Incorrect use of ppa's on mint resulting in very old packages being installed

And many others besides

load more comments (1 replies)
[–] Swagdorf@lemmy.world 3 points 10 months ago

I wanted to move my Arch VM to bare metal, so I copied out all the important bits. Then I wanted to move that copy to a new drive so I could boot into it.

I THOUGHT I'd MV all the files in the Arch install's etc directory using sudo MV /etc ...

I also (somehow) mashed my install's etc with Arch's and bungled both, with no live CD to help.

I learned a thing or two about absolute file paths...

[–] halfway_neko@lemmy.dbzer0.com 3 points 10 months ago* (last edited 10 months ago)

Deleted my entire efi partition while trying to install some grub themes.

And then my backup didn't work when I tried to restore it.

I have pretty colours now though, so it was all worth it :)

[–] Cwilliams@beehaw.org 3 points 10 months ago* (last edited 10 months ago)

At one point I had the coolest Ventoy USB; CyberRe, LABEL=hakr. But then I got a new computer and apparently the ssd was /dev/nvme0n1 instead of /dev/sda. While I was installing Arch, When I created a new GPT partition on /dev/sda, it wiped my beautiful Ventoy 😢

[–] glibg10b@lemmy.ml 3 points 10 months ago* (last edited 10 months ago)

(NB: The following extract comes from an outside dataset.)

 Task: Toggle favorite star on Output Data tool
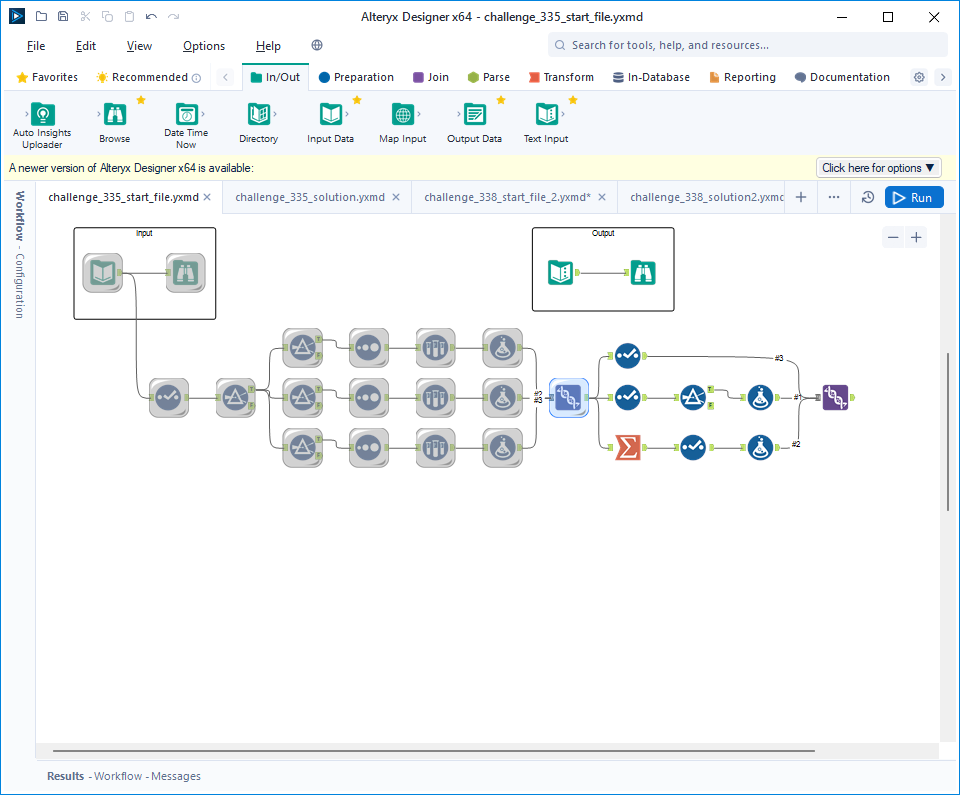(x=501, y=100)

Before installing Arch on a USB flash drive, I disabled ext4 journaling in order to reduce disk reads and writes, being fully aware of the implications (file corruption after unexpected power loss). I was confident that I would never have to pull the plug or the drive without issuing a normal shutdown first. Unfortunately, there was one possibility I hadn't considered: sometimes, there's that one service preventing your PC from turning off, and at that stage there's no way to kill it (besides waiting for systemd to time out, but I was impatient).

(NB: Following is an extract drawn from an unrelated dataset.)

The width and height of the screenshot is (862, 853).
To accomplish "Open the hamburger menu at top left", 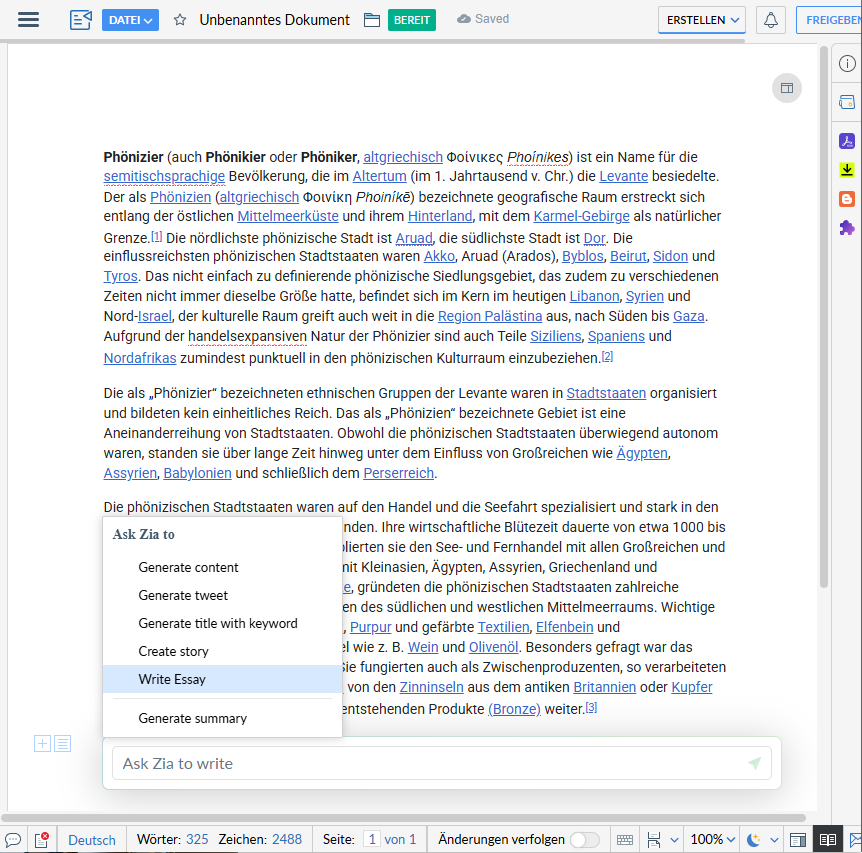I will (x=28, y=19).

So I pulled the plug. The system booted fine, but was missing some binaries. Unfortunately, I couldn't use pacman to restore them because some of the files it relied on were also destroyed.

This was not the last time I went through this. Luckily I've learned my lesson by now

[–] ulkesh@beehaw.org 3 points 10 months ago

Renaming a mount point while mounted was a fun experience in losing data back in the big box Redhat 5.0 days.